Assumptions of Linear Regression

The dependent variable must be continuous (interval or ratio scale).
The independent variable must be continuous (interval or ratio scale).
There must be a linear relationship between the variables (check with a scatterplot).
There should be no significant outliers (review using scatterplots and diagnostics).
Observations must be independent (test with Durbin-Watson statistic).
Data should show homoscedasticity (equal variances along the line of best fit).
Regression residuals (errors) should be approximately normally distributed (check with histogram or Normal P-P Plot).
Assumptions #3-#7 can be checked using SPSS tools during analysis.

Example Scenario

Example: Predicting car price (dependent) based on individual income (independent).
Salesperson uses this relationship to suggest cars in areas with known average incomes.

Data Setup in SPSS

Create variables in SPSS: 'Income' (independent), 'Price' (dependent), and optionally, 'caseno' for tracking cases.
'Caseno' helps identify and remove outliers but is not part of the regression analysis.
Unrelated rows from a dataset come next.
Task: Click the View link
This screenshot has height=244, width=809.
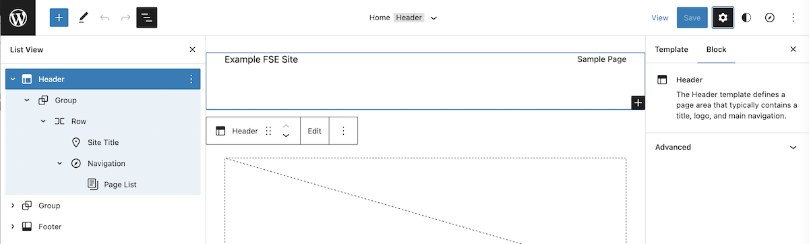Action: pos(660,18)
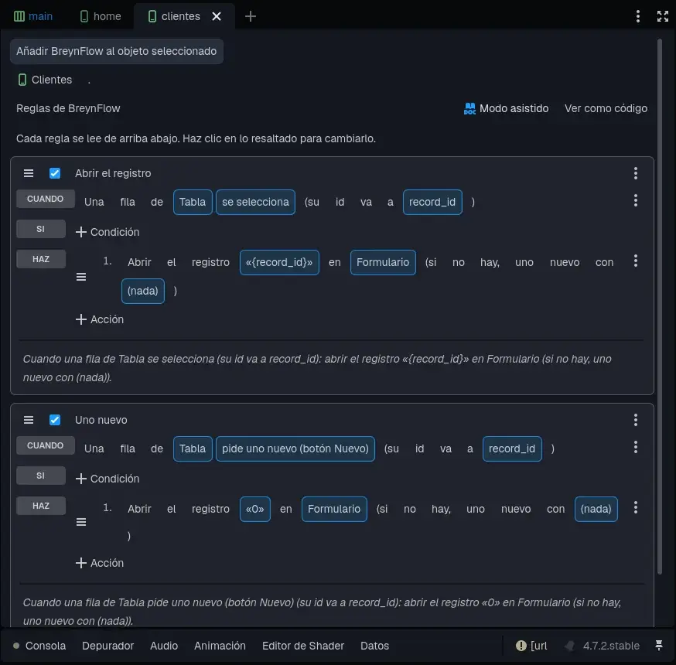676x665 pixels.
Task: Click the warning icon next to [url
Action: [x=521, y=646]
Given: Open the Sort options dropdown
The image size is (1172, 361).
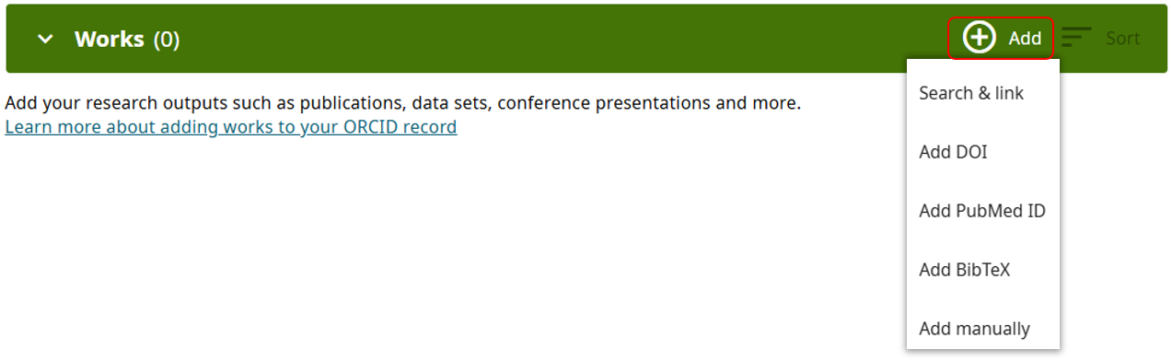Looking at the screenshot, I should 1101,38.
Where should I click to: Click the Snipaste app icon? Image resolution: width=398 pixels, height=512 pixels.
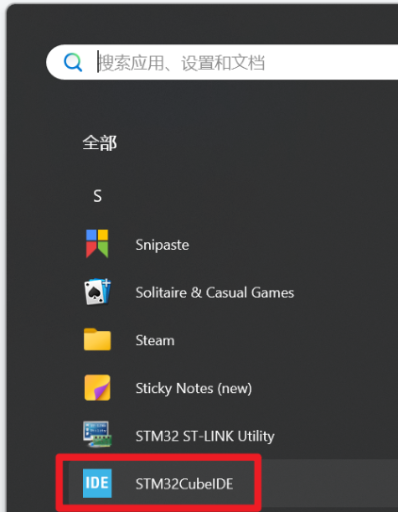(x=97, y=244)
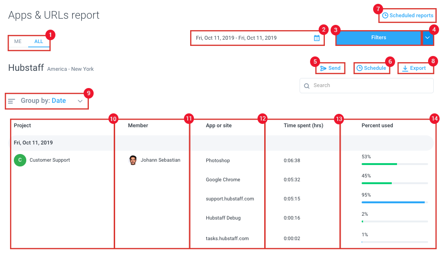This screenshot has width=440, height=254.
Task: Click the Scheduled reports clock icon
Action: click(385, 15)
Procedure for Linear Regression in SPSS

Navigate to Analyze > Regression > Linear in SPSS.
Move 'Income' to Independent(s) and 'Price' to Dependent in the dialogue box.
Use Statistics and Plots options to check for outliers, independence, homoscedasticity, and normality of residuals.
Click OK to run the analysis and generate output tables.

Interpreting SPSS Output

The Model Summary table provides R (correlation) and R² (variance explained by the model).
The ANOVA table tests if the regression model significantly predicts the dependent variable (look for Sig. < 0.05).
The Coefficients table gives the regression equation and indicates if the predictor is statistically significant.
Example regression equation: Price = 8287 + 0.564(Income).

Key Terms & Definitions

Dependent variable — The outcome variable being predicted.
Independent variable — The predictor variable used in regression.
Continuous variable — A variable measured on an interval or ratio scale.
Linearity — The assumption that the relationship between variables is straight-line.
Outlier — A data point far from the predicted value.
Independence of observations — Each data point is not influenced by others.
Homoscedasticity — Equal variance of errors along the regression line.
Residuals — The differences between observed and predicted values.
R² (R squared) — Proportion of variance in the dependent variable explained by the independent variable.

Action Items / Next Steps

Practice entering and analyzing sample data in SPSS using the steps provided.
Review scatterplots, diagnostics, and residual plots to check assumptions before interpreting results.
Write out and interpret your own regression equation based on SPSS output.